▶ WHAT THIS TASK INVOLVES: Only the lines below, from the one with "Click the 今之少年 file thumbnail" through the one with "Click the 46.0", are to be written out, exactly.

Dataset entries:
####

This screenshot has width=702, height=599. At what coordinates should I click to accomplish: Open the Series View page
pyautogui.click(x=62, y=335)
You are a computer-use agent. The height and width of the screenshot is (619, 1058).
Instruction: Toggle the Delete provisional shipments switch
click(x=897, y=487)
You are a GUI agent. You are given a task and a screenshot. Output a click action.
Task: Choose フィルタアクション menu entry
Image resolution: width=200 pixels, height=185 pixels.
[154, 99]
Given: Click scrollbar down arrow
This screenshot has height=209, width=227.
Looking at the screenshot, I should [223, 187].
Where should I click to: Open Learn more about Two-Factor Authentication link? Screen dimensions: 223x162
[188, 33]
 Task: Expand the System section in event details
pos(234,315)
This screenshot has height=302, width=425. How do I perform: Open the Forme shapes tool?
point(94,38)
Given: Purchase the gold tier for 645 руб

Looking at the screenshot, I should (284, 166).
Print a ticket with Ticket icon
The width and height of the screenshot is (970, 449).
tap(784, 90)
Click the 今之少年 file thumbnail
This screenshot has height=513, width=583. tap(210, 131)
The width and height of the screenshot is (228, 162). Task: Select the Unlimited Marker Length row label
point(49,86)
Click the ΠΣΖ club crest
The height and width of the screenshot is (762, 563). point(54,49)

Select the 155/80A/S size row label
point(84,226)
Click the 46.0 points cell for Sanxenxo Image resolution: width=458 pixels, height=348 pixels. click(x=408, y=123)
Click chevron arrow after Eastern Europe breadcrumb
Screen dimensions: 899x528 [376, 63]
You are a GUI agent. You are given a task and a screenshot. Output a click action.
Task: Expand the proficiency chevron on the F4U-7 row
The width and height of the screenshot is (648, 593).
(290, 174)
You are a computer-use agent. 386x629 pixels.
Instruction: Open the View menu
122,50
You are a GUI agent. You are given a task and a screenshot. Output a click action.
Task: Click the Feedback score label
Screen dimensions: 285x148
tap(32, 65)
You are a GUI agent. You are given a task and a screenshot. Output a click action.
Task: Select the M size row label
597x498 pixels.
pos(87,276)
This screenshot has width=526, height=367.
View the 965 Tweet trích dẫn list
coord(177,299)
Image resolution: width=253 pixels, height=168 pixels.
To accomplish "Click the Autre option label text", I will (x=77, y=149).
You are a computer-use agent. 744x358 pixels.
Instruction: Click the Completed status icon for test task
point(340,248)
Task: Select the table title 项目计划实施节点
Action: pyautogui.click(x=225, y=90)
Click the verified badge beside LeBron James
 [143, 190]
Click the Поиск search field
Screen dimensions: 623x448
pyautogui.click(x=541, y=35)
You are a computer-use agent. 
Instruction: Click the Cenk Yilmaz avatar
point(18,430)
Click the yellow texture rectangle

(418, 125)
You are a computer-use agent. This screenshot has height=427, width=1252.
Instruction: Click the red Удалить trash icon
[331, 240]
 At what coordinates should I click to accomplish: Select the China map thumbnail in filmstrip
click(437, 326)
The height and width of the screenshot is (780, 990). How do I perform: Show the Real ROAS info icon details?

####

▶ SOLUTION TO THE EXERCISE:
Click the 今之少年 file thumbnail
This screenshot has height=513, width=583. tap(210, 131)
The width and height of the screenshot is (228, 162). Task: Select the Unlimited Marker Length row label
point(49,86)
Click the ΠΣΖ club crest
The height and width of the screenshot is (762, 563). point(54,49)

Select the 155/80A/S size row label
point(84,226)
Click the 46.0 points cell for Sanxenxo Image resolution: width=458 pixels, height=348 pixels. click(x=408, y=123)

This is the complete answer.